- [PAGE]:
CA AIX-EN-PROVENCE (8e ch. B), 29 janvier 2010 : RG n° 07/19265 arrêt n° 2010/47

Publication : Jurica

 

Extrait : « Attendu qu'aux termes de l'article L. 442-6 I 4ème, engage sa responsabilité et l'oblige à réparer le préjudice causé, tout commerçant qui obtient ou tente de soumettre un partenaire commercial à des obligations créant un déséquilibre significatif dans les droits et obligations des parties ;

Qu'en l'espèce, il résulte du dernier paragraphe du courrier du 7 avril 2003 de la société AROMATT à la société CARNIVAR que sous la menace d'une rupture, celle-ci a demandé à l'appelante de consentir encore à un effort alors qu'il y avait un risque de difficulté pour elle et qu'en cas de rupture, elle serait contrainte de licencier une personne à temps complet ; Qu'ainsi, la société CARNIVAR a acculé la société AROMATT à lui consentir encore un rabais, ce qu'elle concédera dans son courrier du 10 avril 2003 en acceptant d'appliquer toujours le tarif de 2000 jusqu'au 30 septembre 2004, ainsi qu'une ristourne supplémentaire de 2 % ; Que cette situation contraire aux usages a créée un déséquilibre significatif entre les parties ;

Que cependant, la société AROMATT ne demande pas des dommages et intérêts de ce chef distincts de ceux qu'elle sollicite au titre de la brusque rupture, mais met en exergue cette situation pour souligner la violence de la séparation notifiée par la société CARNIVAR dès le 19 avril 2006 ».

 

COUR D’APPEL D’AIX-EN-PROVENCE

HUITIÈME CHAMBRE B

ARRÊT DU 29 JANVIER 2010

 

ÉLÉMENTS D’IDENTIFICATION DE LA DÉCISION          (N.B. : mention ne figurant pas sur l’original)

R.G. n° 07/19265. Arrêt n° 2010/ 47. Décision déférée à la Cour : Jugement du Tribunal de Commerce de TOULON en date du 19 septembre 2007 enregistré au répertoire général sous le n° 2006F00038.

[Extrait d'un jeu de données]
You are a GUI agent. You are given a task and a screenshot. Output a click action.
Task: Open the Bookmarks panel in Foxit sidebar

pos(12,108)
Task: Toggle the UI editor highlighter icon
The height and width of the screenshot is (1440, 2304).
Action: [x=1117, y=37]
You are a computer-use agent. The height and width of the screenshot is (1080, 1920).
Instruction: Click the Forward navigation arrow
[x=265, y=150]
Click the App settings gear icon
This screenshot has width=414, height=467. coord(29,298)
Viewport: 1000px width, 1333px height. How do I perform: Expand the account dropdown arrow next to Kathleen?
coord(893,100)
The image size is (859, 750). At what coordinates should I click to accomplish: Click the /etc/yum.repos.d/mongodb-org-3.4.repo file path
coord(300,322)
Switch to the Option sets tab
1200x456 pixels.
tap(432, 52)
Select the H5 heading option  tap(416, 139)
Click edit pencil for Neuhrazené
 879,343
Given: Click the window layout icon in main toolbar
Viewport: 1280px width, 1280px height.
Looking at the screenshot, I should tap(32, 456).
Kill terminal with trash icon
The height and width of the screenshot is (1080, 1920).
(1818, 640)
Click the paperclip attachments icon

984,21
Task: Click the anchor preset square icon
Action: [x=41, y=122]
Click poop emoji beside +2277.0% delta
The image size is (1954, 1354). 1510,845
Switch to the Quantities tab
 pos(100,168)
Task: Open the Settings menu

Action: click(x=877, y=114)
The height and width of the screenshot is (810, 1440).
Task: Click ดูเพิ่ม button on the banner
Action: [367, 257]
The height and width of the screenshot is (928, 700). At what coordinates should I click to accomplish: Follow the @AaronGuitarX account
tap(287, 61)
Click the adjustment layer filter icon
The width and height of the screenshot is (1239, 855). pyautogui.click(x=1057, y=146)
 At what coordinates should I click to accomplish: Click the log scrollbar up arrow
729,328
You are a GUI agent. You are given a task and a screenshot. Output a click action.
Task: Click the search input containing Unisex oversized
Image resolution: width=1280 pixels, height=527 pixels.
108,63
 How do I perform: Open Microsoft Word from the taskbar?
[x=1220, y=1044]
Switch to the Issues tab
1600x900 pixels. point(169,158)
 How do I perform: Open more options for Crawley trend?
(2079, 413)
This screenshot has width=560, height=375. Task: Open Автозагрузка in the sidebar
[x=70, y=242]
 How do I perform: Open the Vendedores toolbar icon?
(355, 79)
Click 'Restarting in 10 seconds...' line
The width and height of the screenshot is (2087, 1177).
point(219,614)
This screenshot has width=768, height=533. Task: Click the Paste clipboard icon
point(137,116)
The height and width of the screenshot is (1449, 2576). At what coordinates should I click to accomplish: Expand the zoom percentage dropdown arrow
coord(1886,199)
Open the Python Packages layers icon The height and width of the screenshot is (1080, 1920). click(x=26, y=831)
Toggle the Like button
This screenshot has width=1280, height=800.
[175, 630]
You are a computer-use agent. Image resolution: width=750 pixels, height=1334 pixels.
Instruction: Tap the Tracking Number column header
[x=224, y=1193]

- [TRAVAIL À FAIRE]:
[1] Résumez la page en deux phrases.
[2] Modifiez les enregistrements, de la ligne contenant « This screenshot has width=768, height=533. » jusqu'à la fin des enregistrements, en remplaçant « Tracking Number » par « Order Number ». Redonnez uniquement ces lignes.

- [RÉPONSES]:
[1] Dans un arrêt du 29 janvier 2010, la cour d'appel d'Aix-en-Provence retient que la société CARNIVAR, sous la menace d'une rupture, a acculé la société AROMATT à lui consentir encore un rabais, ce qui a créé un déséquilibre significatif entre les parties au sens de l'article L. 442-6 I 4ème. La société AROMATT ne demande cependant pas de dommages et intérêts distincts à ce titre, mais met en avant cette situation pour souligner la violence de la séparation notifiée par la société CARNIVAR dès le 19 avril 2006.

[2]
This screenshot has width=768, height=533. Task: Click the Paste clipboard icon
point(137,116)
The height and width of the screenshot is (1449, 2576). At what coordinates should I click to accomplish: Expand the zoom percentage dropdown arrow
coord(1886,199)
Open the Python Packages layers icon The height and width of the screenshot is (1080, 1920). click(x=26, y=831)
Toggle the Like button
This screenshot has width=1280, height=800.
[175, 630]
You are a computer-use agent. Image resolution: width=750 pixels, height=1334 pixels.
Instruction: Tap the Order Number column header
[x=224, y=1193]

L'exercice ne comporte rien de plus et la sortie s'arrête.